> _ASSIGNMENT_:
Print the line where "Where should I click to: Choose" occurs and every line that follows it in the data below, ending with the last line, precisely as written.

> _LISTED RECORDS_:
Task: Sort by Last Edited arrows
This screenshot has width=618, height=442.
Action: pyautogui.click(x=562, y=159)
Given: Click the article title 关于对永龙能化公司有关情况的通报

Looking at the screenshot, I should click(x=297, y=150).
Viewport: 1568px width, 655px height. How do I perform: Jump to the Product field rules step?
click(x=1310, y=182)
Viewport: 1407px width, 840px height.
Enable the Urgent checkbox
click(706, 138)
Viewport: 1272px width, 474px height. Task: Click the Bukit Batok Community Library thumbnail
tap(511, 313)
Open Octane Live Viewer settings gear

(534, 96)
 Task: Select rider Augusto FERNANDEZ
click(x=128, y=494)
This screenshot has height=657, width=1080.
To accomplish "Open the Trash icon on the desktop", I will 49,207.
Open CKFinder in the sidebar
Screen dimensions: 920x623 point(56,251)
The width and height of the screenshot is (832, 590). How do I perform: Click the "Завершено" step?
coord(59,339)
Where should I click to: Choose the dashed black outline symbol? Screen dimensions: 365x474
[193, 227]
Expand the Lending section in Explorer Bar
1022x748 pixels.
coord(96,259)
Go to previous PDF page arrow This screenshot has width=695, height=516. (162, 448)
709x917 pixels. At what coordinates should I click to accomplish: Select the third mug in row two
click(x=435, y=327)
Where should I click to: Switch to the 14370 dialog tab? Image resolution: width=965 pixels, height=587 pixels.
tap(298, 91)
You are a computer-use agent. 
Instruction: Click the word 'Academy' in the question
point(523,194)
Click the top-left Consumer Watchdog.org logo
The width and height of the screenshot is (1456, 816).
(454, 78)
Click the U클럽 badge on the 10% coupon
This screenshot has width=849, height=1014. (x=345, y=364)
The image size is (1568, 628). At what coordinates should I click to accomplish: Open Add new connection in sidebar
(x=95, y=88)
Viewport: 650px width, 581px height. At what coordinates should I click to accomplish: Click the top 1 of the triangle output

> _EXERCISE ANSWER_:
Where should I click to: Choose the dashed black outline symbol? Screen dimensions: 365x474
[193, 227]
Expand the Lending section in Explorer Bar
1022x748 pixels.
coord(96,259)
Go to previous PDF page arrow This screenshot has width=695, height=516. (162, 448)
709x917 pixels. At what coordinates should I click to accomplish: Select the third mug in row two
click(x=435, y=327)
Where should I click to: Switch to the 14370 dialog tab? Image resolution: width=965 pixels, height=587 pixels.
tap(298, 91)
You are a computer-use agent. 
Instruction: Click the word 'Academy' in the question
point(523,194)
Click the top-left Consumer Watchdog.org logo
The width and height of the screenshot is (1456, 816).
(454, 78)
Click the U클럽 badge on the 10% coupon
This screenshot has width=849, height=1014. (x=345, y=364)
The image size is (1568, 628). At what coordinates should I click to accomplish: Open Add new connection in sidebar
(x=95, y=88)
Viewport: 650px width, 581px height. At what coordinates should I click to accomplish: Click the top 1 of the triangle output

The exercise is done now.